How to effectively fit a set of numbers into a predetermined distribution

Say I have a set of numbers and I want to sum them to fit cohorts based on a predetermined distribution. A simple example would be if the cumulative amount of a set of numbers is 100 and the distribution is 0.2, 0.3, 0.5 for cohorts 1,2 and 3 respectively then I'd want to find a subset of numbers whose sum is 20, another unique subset whose sum is 30 and a final unique subset whose sum is 50. Obviously it doesn't have to be exact it just must match the distribution reasonably closely.

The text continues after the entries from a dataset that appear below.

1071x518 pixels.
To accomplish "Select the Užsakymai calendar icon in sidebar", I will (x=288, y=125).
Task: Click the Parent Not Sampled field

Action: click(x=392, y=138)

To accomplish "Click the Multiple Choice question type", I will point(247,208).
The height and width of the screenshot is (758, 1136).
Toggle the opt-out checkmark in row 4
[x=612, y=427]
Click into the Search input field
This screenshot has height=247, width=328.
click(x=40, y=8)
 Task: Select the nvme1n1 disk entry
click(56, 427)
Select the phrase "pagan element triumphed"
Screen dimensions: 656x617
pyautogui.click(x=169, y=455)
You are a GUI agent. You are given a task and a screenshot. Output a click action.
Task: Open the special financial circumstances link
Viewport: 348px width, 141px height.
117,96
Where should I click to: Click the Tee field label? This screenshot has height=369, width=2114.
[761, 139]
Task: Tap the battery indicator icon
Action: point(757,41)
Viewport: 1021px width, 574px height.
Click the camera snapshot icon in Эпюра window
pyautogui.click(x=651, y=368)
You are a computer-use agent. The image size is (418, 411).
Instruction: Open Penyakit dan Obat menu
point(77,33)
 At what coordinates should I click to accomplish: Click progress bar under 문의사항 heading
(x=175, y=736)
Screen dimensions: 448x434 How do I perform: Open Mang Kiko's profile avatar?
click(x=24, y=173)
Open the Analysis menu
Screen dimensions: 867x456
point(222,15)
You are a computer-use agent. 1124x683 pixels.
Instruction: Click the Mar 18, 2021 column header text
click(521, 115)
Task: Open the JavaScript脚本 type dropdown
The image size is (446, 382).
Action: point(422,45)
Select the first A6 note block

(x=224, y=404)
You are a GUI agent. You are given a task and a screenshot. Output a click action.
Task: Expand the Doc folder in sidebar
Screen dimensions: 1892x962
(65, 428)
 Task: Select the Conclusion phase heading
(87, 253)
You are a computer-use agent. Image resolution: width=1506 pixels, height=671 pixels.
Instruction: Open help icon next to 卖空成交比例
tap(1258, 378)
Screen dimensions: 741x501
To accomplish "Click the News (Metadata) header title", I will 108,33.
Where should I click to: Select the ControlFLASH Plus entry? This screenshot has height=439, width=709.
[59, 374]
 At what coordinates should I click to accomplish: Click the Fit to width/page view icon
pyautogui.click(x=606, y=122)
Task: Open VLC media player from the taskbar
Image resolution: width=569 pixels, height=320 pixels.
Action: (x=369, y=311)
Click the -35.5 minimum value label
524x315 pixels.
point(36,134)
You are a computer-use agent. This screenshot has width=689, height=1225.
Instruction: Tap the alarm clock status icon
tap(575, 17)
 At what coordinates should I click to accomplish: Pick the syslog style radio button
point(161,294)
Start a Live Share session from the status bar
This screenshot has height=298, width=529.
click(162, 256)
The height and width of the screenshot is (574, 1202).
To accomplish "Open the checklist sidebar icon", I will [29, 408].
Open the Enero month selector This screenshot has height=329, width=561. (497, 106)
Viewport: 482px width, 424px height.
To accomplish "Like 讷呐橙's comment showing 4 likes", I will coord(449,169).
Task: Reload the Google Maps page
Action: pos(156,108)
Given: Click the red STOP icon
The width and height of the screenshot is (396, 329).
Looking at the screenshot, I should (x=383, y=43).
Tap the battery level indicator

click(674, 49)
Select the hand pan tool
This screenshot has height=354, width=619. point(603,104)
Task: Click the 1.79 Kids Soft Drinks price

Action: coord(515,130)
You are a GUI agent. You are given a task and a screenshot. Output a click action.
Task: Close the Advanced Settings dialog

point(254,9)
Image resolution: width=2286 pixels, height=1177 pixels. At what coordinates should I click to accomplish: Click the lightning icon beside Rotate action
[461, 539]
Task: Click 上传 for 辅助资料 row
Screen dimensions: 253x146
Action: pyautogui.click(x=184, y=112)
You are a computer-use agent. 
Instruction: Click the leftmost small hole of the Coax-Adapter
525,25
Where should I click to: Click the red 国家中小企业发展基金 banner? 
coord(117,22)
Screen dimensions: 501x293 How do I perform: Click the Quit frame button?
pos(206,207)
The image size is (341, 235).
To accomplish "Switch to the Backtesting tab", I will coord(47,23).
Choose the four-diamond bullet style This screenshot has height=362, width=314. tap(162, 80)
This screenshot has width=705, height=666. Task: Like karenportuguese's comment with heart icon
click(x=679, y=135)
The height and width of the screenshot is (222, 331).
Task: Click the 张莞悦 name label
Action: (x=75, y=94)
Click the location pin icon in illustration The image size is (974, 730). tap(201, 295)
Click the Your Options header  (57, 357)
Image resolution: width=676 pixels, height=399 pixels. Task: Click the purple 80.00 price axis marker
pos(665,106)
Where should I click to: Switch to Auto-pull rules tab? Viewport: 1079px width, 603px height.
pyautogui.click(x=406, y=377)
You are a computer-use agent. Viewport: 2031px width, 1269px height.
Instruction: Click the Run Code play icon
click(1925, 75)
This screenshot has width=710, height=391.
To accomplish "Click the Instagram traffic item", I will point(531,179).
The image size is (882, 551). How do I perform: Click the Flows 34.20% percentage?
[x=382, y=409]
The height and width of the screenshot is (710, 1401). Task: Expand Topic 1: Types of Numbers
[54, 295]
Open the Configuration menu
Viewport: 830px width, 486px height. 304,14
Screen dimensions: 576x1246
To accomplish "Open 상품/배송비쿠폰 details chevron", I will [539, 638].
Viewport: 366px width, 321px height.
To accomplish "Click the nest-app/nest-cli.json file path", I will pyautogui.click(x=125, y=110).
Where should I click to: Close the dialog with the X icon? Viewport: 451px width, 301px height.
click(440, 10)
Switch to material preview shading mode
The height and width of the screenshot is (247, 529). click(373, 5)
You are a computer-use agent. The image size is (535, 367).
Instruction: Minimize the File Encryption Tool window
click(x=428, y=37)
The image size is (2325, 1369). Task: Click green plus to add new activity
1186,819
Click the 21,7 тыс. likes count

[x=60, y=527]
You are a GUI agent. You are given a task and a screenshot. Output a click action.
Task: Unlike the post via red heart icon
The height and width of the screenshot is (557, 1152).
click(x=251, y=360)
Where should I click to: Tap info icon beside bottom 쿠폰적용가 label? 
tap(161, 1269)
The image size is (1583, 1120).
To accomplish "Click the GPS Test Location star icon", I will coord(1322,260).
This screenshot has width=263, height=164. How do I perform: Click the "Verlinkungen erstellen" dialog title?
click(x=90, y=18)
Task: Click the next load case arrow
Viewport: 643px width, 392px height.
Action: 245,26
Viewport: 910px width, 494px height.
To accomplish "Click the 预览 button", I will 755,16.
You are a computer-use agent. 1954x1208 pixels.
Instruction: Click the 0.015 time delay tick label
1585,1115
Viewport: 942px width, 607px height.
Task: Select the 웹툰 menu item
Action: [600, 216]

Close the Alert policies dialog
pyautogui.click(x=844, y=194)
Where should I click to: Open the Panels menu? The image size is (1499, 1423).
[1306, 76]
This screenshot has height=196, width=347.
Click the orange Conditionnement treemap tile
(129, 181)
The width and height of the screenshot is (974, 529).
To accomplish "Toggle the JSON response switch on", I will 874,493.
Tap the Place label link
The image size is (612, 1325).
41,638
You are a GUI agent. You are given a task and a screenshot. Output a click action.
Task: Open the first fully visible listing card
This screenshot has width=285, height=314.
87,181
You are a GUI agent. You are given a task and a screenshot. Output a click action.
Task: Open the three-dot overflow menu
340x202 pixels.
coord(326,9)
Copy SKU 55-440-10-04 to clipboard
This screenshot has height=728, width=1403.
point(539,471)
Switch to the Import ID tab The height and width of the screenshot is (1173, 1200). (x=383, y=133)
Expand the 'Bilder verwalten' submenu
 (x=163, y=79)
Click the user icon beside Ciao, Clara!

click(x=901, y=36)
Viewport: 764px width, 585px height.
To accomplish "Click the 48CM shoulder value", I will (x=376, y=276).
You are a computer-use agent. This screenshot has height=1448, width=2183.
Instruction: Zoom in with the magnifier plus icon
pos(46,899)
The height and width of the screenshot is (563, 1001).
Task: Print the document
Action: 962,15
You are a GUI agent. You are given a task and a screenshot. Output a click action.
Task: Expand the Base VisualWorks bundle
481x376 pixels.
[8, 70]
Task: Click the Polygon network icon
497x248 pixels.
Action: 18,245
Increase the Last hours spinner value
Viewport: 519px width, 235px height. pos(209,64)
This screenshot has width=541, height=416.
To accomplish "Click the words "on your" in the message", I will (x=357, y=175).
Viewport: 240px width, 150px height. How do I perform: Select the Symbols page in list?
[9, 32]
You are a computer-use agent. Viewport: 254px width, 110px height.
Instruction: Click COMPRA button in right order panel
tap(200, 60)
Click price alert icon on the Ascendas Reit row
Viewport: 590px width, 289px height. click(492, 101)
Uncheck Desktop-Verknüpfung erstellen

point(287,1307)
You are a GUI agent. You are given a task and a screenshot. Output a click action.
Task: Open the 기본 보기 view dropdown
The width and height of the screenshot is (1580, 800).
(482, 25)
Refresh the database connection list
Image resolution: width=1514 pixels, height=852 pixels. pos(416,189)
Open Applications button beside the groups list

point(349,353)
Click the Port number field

I have a way in vba in which I can utilize the solver addin to find the best way to take a subset of numbers within a set of numbers and get close to (within 3000 say) a predetermined distribution. This involve using a sumproduct with a binary 0,1 constraint and the list of numbers, and then finding the difference between the total amount required at that cohort and the sumproduct described.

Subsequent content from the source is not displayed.